After reviewing more than 64,000 ballots in all 67 of Florida's counties, USA Today, the Miami Herald and its parent company, Knight Ridder, said that Bush's 537-vote margin of victory over Democrat Al Gore would have increased to 1,665 votes under the counting standards advocated by Gore.
"In the end, I think we probably confirmed that President Bush should have been president of the United States," said Mark Seibel, the Herald's managing editor. "I think that it was worthwhile because so many people had questions about how the ballots had been handled and how the process had worked."
The study is the first comprehensive review of the "undervote" ballots that were at the center of Florida's disputed presidential election.
The undervotes were ballots on which voting machines did not record a vote.
Bush and Gore were informed Tuesday of the new study's results.
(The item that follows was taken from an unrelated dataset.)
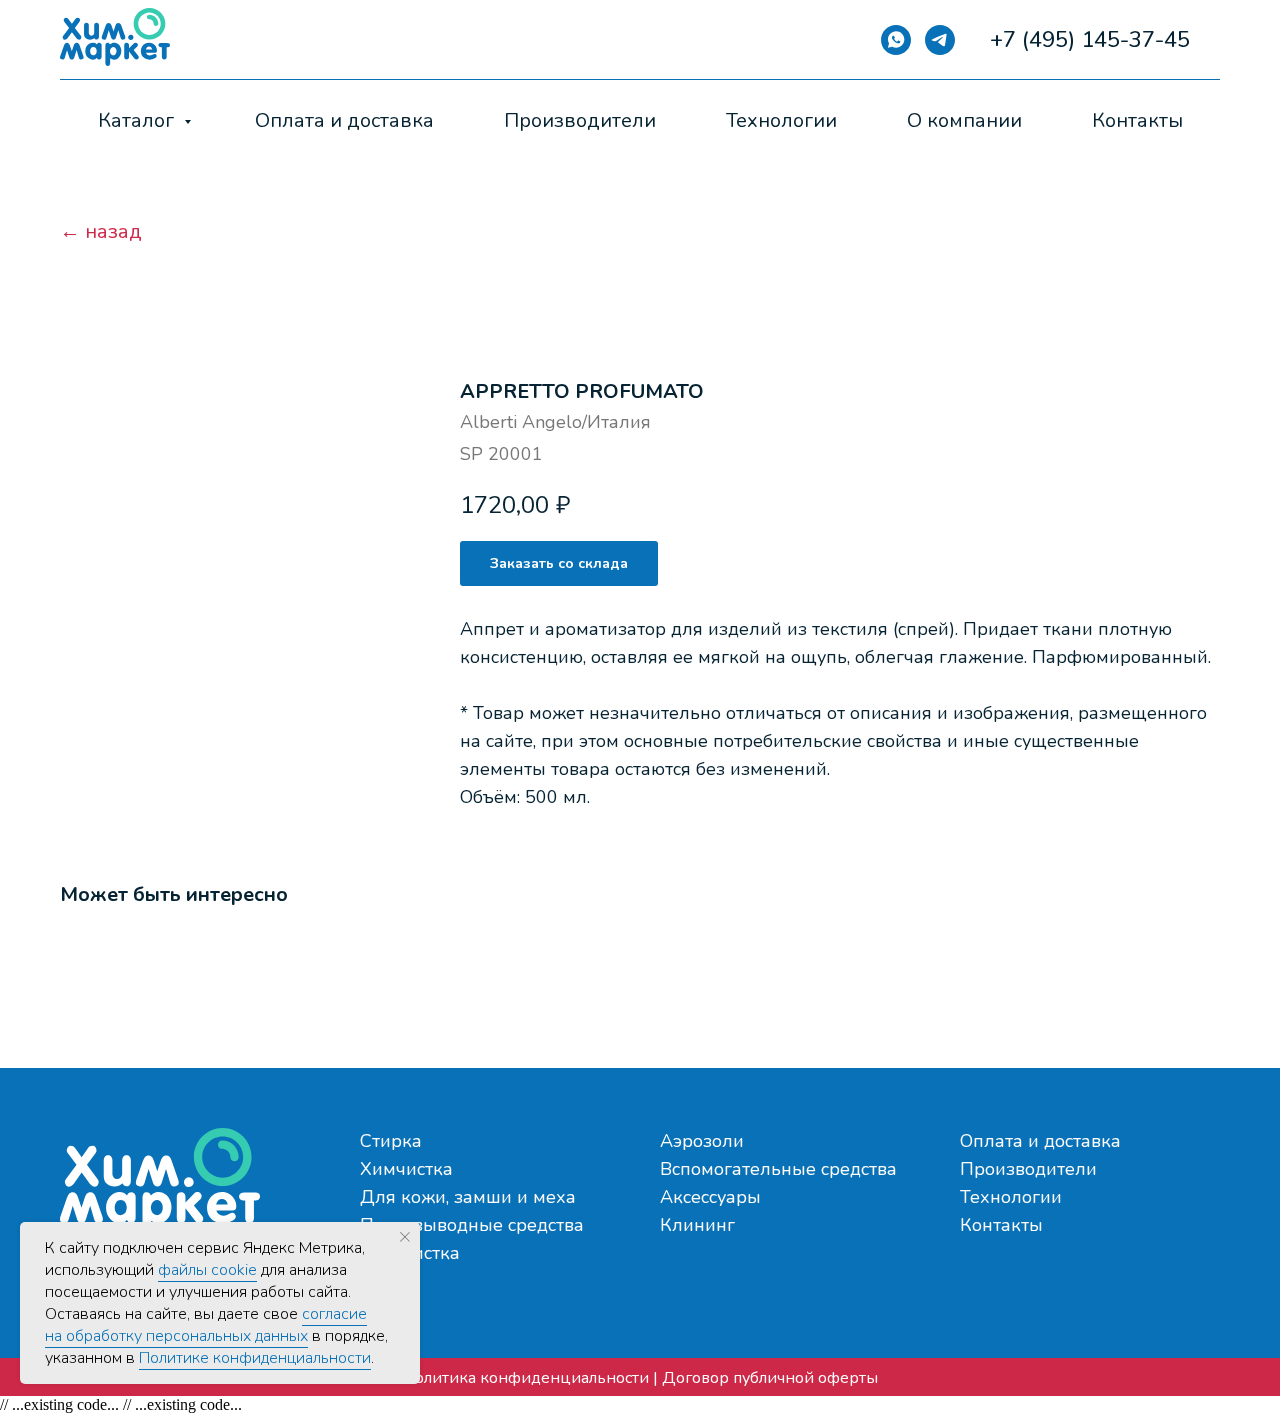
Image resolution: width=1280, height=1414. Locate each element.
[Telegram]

Both declined comment. White House spokesman Ari Fleischer said: "The president believes, just as the American people do, that this election was settled months ago. The voters spoke, and George W. Bush won."
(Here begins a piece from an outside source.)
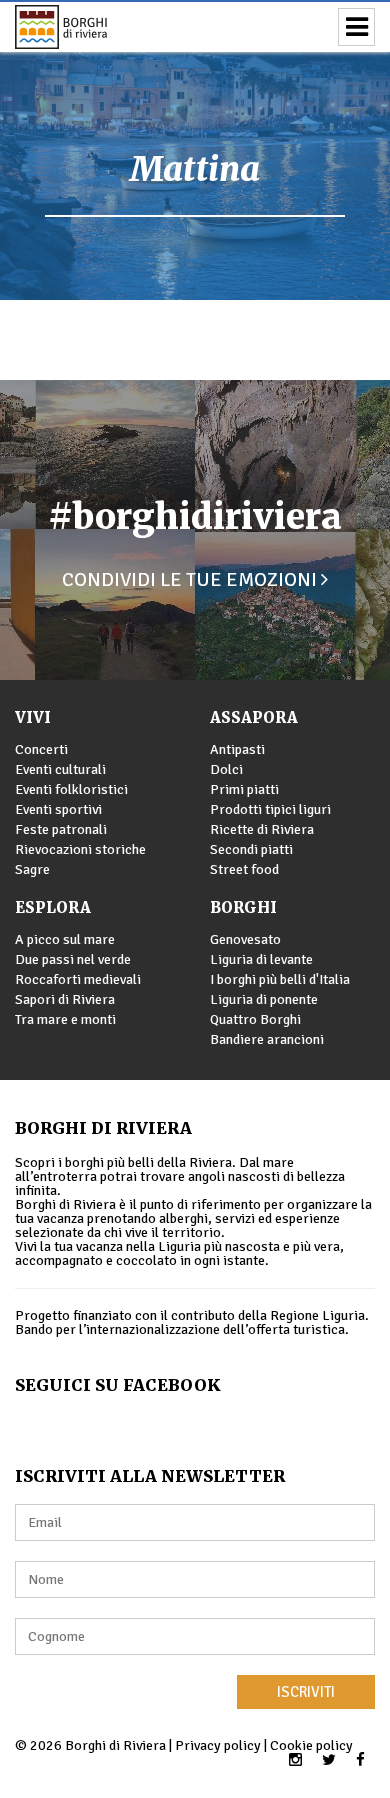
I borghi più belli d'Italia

The Herald, though, also said that canvassing boards in Palm Beach and Broward counties threw out hundreds of ballots that had marks that were no different from ballots deemed to be valid. The paper claimed that Gore would be in the White House today had those ballots been counted.
Bob Poe, chairman of Florida's Democratic Party, said the Herald's review showed that many official tallies were incomplete and inaccurate.
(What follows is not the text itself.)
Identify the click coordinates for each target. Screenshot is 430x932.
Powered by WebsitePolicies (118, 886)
"My feeling is still that more people went to the polls to vote for Al Gore than went to vote for George W. Bush, and that some really bad things happened,'' Poe told The Miami Herald. "This tells us that the system has some major flaws that need to be improved. We cannot continue to have this kind of ambiguity in an election.''
USA Today's analysis focused exclusively on what might have happened if the recount had been allowed to continue.
USA Today, the Miami Herald and Knight Ridder newspapers hired the national accounting firm BDO Seidman to examine undervote ballots in Florida's 67 counties. The accountants provided a report on what they found on each of the ballots.
The Democrat-dominated Florida Supreme Court ordered Dec. 8 that each of these ballots, which registered no presidential vote when run through counting machines, be examined by hand to determine whether a voter's "intent" could be discerned – even on ballots that were not legal votes. On Dec. 9, the U.S. Supreme Court stopped the hand count before it was completed. That gave Bush Florida's 25 electoral votes, one more than he needed to win the presidency.